Desde luego no es una afirmación menor la de Trump y no puede tomarse a la ligera, ni siquiera como algo que suena a una mala broma, pues es un ataque directo al valor de la democracia estadounidense, a su sistema y a su práctica política, sin querer decir con esto que sea un tema impecable. Pero son las reglas con que en ese país se opera y con lo que se ha funcionado por largo tiempo. Y el que participa en la contienda, de antemano acepta las reglas.

Me parece que la suerte está echada (a esta frase obedece la locución latina –atribuida a Julio César– del encabezado). En los días que faltan para la votación, lo que veremos serán intentos infructuosos de estropear el proceso, por parte de Trump. A Clinton le queda esperar, seguir haciendo lo que hasta ahora y dejar que su contrincante continúe cometiendo errores.

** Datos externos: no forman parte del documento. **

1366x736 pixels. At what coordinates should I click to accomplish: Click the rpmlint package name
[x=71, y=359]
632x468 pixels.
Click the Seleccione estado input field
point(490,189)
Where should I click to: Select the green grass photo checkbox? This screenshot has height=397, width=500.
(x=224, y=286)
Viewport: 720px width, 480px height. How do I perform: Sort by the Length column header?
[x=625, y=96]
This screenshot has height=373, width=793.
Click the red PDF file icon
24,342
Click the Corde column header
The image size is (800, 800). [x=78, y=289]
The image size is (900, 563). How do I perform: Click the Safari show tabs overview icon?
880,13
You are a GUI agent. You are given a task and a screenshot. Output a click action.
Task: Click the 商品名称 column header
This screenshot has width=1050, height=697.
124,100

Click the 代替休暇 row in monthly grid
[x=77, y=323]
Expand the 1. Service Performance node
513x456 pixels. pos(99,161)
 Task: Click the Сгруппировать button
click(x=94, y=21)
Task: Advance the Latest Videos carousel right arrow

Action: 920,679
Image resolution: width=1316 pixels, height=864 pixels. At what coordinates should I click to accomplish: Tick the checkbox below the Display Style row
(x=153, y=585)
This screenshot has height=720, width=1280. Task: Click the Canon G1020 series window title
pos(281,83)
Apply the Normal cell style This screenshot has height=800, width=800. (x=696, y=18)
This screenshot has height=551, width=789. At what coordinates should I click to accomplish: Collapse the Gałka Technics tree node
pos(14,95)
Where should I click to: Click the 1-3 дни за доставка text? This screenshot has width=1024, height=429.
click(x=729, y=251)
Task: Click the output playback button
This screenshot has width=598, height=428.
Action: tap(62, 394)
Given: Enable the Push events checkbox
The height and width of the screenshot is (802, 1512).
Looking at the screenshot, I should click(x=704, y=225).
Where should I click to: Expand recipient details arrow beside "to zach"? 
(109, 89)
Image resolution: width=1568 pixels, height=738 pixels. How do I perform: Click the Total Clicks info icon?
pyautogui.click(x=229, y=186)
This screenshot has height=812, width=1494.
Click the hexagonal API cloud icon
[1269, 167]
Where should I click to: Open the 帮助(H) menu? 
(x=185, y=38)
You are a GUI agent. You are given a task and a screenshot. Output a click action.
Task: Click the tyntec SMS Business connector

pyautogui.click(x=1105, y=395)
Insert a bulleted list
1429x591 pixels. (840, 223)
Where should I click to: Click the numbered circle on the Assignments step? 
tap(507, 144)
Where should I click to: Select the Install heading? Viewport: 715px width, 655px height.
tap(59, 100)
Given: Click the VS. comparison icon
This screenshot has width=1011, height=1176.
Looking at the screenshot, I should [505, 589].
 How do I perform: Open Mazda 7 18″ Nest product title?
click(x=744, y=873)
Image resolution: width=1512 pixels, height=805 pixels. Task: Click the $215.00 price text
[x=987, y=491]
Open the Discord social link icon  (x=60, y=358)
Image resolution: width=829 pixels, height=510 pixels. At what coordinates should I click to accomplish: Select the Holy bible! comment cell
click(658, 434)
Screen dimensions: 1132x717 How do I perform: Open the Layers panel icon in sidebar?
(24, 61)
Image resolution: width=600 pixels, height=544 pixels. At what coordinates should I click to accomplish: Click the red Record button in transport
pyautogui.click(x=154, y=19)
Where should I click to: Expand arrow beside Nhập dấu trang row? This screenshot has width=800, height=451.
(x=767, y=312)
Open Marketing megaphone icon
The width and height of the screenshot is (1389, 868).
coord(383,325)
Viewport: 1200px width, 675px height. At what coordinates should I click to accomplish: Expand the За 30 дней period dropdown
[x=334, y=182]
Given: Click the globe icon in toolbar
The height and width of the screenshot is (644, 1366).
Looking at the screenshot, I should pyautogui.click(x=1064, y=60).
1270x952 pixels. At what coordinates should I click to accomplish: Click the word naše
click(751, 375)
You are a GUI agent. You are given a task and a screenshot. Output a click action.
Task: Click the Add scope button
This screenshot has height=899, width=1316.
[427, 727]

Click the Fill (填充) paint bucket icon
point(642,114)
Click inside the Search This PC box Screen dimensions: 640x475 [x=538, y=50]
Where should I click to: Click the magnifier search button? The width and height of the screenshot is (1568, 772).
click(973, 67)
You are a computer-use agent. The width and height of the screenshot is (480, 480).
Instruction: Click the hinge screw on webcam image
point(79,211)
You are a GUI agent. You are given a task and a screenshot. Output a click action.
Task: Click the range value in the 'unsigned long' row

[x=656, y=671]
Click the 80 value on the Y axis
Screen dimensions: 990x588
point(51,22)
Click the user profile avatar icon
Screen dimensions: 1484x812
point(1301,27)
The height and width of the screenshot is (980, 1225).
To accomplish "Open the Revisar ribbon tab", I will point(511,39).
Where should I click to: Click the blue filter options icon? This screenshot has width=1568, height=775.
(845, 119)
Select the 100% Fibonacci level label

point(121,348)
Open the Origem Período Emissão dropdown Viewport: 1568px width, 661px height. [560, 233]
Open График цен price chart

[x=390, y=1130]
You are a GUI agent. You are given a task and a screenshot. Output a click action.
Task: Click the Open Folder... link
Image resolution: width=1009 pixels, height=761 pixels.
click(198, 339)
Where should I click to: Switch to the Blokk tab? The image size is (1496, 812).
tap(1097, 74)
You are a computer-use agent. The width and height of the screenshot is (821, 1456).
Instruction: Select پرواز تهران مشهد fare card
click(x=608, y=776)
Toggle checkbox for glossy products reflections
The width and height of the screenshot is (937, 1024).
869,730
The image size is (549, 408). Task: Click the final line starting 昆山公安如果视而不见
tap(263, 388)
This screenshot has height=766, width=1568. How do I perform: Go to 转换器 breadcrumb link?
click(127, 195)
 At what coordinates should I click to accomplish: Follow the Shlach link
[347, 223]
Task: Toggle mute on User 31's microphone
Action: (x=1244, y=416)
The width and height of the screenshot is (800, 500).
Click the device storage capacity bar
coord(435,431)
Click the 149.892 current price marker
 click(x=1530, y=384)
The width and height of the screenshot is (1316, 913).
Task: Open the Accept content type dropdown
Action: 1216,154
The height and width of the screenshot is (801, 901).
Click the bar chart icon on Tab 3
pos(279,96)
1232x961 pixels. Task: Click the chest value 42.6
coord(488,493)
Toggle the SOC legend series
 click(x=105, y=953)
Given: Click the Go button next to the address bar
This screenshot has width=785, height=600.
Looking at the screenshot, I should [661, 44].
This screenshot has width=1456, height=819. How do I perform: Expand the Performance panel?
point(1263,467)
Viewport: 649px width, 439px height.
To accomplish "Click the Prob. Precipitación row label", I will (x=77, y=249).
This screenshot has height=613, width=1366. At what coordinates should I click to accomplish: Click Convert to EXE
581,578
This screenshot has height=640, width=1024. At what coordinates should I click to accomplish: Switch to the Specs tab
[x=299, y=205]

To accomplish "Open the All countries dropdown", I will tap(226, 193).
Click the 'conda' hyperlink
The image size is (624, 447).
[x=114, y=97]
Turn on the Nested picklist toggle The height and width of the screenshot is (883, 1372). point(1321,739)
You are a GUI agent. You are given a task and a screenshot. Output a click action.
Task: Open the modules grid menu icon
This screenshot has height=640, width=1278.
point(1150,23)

Desde luego que no se puede tomar este episodio de la política estadounidense como un mal sueño o un mal momento, pues ha puesto en evidencia, por una parte, las debilidades del partido republicano, en el que las posiciones de extrema derecha, parecen estar tomando fuerza, lo que tiene implicaciones más allá de quién gana en esta elección que parece estar decidida. Trump no es mas que una manifestación más aguda de los síntomas que se empezaron a ver hace algunos años, cuando apareció el llamado Tea Party.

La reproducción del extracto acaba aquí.